THE Zimbabwe Asset Management Company (Zamco) has invested nearly US$130 million in shoring up local firms and parastatals that were reeling under debt, official figures have shown.
By Bernard Mpofu
Zamco is a special purpose vehicles created by the Reserve Bank of Zimbabwe to hive off non-performing loans (NPLs) that were threatening the stability of the fragile financial institutions.
Government is committed to funding the acquisitions of NLPs in the form of Treasury Bills with a lifespan of up to 14 years.
Zamco chief executive Cosmas Kanhai told the Zimbabwe Independent that some of the high-profile companies that have to date been bailed out by Zamco include Cottco, where the government through Zamco has effectively grabbed the controlling stake of the company after injecting US$38 million.
The state-owned special purpose vehicle has also injected US$33 million in listed resources firm RioZim; US$32 million in starafricacorporation; US$20 million in Zimasco, and US$6 million in Cairns.
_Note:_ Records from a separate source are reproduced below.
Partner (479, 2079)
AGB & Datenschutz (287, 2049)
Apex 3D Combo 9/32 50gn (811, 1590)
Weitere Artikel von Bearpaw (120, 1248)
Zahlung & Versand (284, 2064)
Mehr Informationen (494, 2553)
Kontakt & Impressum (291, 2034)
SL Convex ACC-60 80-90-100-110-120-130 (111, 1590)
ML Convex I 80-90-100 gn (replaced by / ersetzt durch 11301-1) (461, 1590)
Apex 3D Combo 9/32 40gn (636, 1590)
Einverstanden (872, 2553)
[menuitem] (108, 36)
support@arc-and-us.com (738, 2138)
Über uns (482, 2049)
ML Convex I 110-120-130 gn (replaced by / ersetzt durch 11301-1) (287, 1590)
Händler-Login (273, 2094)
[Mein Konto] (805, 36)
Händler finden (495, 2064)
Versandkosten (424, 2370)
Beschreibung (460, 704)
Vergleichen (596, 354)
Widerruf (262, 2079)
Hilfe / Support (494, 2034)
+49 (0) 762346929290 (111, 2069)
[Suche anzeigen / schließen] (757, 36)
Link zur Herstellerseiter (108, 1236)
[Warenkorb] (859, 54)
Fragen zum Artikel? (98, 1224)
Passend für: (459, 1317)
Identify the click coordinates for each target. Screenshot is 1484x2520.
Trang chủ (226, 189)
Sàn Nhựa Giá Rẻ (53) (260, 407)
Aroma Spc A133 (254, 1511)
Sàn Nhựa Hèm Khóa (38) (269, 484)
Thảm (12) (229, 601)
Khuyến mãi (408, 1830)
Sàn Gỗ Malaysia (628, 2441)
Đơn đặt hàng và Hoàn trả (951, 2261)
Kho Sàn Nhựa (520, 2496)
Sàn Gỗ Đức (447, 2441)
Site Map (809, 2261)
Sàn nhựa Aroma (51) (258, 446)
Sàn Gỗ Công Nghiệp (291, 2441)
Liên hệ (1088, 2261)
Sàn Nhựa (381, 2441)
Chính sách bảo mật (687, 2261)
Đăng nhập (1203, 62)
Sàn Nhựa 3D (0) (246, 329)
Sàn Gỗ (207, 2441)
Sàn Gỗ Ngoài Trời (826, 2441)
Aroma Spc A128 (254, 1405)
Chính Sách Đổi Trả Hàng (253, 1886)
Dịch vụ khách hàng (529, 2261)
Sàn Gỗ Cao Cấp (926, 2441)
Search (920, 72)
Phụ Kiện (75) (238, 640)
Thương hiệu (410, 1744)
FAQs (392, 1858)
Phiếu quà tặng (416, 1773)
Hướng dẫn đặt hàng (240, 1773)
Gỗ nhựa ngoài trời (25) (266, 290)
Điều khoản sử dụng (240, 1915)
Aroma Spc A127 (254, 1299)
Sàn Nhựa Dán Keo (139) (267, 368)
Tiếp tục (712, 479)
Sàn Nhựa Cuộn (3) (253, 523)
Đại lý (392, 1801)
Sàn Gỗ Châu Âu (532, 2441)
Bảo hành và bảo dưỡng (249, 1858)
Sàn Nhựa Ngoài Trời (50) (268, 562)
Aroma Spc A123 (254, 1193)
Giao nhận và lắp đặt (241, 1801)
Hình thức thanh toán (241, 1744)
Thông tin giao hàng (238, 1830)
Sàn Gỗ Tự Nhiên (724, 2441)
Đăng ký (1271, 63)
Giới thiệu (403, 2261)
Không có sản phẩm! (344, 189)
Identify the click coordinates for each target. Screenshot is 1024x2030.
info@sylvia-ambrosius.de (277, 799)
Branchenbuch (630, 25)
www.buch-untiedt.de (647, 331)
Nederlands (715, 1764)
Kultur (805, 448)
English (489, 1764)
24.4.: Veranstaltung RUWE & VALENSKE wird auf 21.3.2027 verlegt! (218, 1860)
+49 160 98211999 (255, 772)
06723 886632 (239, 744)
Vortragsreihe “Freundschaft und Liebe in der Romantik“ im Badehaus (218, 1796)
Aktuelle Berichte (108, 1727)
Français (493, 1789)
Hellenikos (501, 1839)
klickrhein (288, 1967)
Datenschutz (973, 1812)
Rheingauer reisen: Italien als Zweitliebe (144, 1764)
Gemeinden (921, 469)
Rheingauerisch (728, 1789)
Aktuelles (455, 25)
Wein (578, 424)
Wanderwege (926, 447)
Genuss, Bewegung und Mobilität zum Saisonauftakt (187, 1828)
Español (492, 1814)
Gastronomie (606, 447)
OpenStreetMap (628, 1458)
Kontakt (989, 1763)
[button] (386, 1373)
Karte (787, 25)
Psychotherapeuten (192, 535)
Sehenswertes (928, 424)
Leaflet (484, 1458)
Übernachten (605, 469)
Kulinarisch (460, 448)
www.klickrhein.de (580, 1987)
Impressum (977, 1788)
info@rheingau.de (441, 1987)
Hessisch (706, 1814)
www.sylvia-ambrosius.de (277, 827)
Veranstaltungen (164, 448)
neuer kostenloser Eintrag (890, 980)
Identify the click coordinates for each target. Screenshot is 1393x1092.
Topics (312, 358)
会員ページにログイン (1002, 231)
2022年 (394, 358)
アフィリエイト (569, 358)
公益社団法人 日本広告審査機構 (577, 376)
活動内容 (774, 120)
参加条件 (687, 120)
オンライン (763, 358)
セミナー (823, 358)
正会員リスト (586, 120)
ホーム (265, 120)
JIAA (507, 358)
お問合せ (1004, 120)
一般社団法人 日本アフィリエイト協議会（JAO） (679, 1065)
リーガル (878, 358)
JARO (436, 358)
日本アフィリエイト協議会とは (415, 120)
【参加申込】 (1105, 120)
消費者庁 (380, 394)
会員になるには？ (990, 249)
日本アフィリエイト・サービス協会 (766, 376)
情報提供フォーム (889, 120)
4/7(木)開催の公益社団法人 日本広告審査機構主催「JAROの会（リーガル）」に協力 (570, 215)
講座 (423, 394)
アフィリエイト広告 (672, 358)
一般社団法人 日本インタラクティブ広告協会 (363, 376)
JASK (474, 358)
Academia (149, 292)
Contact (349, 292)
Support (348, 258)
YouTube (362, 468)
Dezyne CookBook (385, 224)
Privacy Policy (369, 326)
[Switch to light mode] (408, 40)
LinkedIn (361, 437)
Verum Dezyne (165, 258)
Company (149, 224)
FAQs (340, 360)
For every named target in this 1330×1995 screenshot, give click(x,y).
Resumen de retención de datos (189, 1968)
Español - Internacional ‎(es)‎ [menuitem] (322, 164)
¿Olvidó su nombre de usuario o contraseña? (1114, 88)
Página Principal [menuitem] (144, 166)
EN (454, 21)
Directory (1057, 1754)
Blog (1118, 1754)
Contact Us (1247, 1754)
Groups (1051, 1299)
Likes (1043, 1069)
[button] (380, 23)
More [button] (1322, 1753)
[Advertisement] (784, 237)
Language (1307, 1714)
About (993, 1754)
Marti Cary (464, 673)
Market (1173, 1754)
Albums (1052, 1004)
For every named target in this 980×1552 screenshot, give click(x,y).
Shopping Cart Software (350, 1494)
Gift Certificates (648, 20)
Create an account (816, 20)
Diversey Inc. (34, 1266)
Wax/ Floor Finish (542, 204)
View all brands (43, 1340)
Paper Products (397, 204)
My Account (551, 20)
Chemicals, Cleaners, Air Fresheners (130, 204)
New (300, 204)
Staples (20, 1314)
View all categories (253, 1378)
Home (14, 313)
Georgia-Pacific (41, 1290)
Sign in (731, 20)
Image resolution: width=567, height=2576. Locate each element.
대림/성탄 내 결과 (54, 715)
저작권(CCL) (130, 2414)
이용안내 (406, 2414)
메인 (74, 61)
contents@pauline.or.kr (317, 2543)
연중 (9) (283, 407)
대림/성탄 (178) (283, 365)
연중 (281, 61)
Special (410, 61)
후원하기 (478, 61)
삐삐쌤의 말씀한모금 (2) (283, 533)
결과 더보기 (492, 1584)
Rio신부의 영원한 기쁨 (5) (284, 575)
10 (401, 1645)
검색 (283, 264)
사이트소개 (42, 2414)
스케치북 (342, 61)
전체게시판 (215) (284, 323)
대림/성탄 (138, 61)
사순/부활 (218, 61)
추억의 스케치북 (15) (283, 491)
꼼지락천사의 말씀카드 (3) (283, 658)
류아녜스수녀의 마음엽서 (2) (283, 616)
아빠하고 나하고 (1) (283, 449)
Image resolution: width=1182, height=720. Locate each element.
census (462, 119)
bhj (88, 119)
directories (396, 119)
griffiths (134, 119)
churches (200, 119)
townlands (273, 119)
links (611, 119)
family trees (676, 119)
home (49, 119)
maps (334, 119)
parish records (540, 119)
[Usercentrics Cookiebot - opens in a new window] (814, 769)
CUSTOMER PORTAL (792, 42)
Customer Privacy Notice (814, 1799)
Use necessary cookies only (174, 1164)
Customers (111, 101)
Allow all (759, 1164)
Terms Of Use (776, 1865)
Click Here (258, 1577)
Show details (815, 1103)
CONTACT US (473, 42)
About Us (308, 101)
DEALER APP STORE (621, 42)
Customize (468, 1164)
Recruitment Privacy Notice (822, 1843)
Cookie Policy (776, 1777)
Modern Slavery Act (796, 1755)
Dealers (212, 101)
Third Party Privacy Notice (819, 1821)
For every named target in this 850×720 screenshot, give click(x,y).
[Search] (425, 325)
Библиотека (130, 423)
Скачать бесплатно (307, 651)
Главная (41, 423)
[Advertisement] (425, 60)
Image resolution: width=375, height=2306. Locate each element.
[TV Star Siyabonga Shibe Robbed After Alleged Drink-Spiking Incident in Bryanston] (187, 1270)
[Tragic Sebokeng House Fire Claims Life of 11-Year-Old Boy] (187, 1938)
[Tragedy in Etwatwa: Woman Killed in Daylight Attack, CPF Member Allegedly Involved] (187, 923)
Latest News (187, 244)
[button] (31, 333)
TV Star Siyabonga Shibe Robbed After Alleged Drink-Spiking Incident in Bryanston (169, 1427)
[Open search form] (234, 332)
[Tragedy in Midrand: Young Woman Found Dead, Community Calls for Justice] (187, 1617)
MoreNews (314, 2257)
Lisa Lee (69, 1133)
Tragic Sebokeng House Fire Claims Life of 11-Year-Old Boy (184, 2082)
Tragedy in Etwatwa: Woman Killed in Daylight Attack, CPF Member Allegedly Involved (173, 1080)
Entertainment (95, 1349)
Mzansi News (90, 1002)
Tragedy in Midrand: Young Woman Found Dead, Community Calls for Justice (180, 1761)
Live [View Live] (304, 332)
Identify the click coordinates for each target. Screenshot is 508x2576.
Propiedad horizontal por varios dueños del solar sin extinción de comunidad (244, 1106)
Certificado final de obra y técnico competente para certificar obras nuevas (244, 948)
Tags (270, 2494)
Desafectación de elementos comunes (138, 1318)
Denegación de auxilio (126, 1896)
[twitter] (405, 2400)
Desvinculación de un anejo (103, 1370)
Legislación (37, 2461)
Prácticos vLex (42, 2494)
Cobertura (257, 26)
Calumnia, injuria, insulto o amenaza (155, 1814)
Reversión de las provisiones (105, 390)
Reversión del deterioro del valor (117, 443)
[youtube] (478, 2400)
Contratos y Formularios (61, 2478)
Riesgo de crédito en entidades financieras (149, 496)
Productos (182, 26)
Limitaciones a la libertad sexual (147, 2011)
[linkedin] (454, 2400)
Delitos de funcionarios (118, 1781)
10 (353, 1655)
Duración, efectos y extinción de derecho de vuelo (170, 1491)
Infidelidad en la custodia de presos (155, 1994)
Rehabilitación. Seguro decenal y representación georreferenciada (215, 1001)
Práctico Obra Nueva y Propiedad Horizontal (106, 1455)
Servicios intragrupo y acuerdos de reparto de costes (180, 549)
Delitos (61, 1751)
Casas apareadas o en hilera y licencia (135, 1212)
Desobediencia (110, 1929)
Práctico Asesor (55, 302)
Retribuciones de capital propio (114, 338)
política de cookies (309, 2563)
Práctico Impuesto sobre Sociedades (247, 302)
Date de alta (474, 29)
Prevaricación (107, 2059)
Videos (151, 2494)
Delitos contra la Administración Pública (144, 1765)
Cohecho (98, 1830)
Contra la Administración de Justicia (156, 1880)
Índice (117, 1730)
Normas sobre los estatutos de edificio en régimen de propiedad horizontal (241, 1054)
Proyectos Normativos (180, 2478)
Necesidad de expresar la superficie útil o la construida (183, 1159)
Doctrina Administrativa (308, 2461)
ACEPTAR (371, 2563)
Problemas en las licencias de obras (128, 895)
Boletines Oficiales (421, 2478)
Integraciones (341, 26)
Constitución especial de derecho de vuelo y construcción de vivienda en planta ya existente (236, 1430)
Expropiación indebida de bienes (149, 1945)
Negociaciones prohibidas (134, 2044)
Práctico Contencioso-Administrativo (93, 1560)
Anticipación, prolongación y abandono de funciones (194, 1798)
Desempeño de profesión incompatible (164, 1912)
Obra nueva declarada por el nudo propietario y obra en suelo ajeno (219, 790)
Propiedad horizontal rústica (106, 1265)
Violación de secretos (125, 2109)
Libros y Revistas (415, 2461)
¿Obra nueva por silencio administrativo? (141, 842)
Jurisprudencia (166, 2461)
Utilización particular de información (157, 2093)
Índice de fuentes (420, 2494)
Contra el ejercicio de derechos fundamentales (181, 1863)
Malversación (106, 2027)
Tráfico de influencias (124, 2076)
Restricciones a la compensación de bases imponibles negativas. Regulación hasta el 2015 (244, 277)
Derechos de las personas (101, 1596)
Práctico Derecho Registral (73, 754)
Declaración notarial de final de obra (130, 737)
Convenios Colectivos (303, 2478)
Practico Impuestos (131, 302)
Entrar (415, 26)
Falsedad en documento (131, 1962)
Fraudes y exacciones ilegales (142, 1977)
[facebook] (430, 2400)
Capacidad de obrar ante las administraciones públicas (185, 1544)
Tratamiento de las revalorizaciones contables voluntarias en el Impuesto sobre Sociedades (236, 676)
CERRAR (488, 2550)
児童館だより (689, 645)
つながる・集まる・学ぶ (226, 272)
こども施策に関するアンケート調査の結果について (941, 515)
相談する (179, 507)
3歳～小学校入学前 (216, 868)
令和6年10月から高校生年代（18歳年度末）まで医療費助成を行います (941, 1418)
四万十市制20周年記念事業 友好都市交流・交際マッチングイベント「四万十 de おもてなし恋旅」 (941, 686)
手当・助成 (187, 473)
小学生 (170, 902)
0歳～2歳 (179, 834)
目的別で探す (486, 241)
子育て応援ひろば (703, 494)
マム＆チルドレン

He said the special purpose vehicle had since establishment in 2014 absorbed non-performing loans to the tune of US$836 million, adding that it had extended facilities to some companies while in some instances it was through debt-to-equity arrangements.
Kanhai said Zamco would employ resolution options which include cash-foreclosure; restructured loans; and securities such as shares that have been issued by the special purpose vehicle as part of settlement schemes. He added that properties which are in the beneficial ownership of Zamco would also be disposed of to recover funds.
Agriculture, at 25%, accounts for the bulk of NPLs housed by Zamco; mining (16%); and manufacturing (15%). The construction industry accounts for the least of the NPLs at 2%.
Kanhai said 45% of the current stock of bad loans that were absorbed by Zamco are viable, while the remainder should be aggressively pursued before Zamco’s mandate ends in 2024.
He said Zamco was also instrumental in assisting struggling firms court strategic partners.
Official figures from the Reserve Bank of Zimbabwe show that the banking sector remained profitable during the year-ended December 31 2016, with an aggregate net profit of US$181,06 million, an increase of 42,36% from US$127,47 million reported for the corresponding period in 2015.
All operating banking institutions, according to the central bank, recorded profits during the period ended December 31 2016. The increase in profitability, according to the central bank, was largely driven by lower loan loss provisions in line with improving asset quality, lower interest expenses, as well as continued re-alignment of cost structures at most institutions.
The increase translated to an improved average return on assets and equity from 2,07% and 11,03%, to 2,26% and 12,64%, respectively.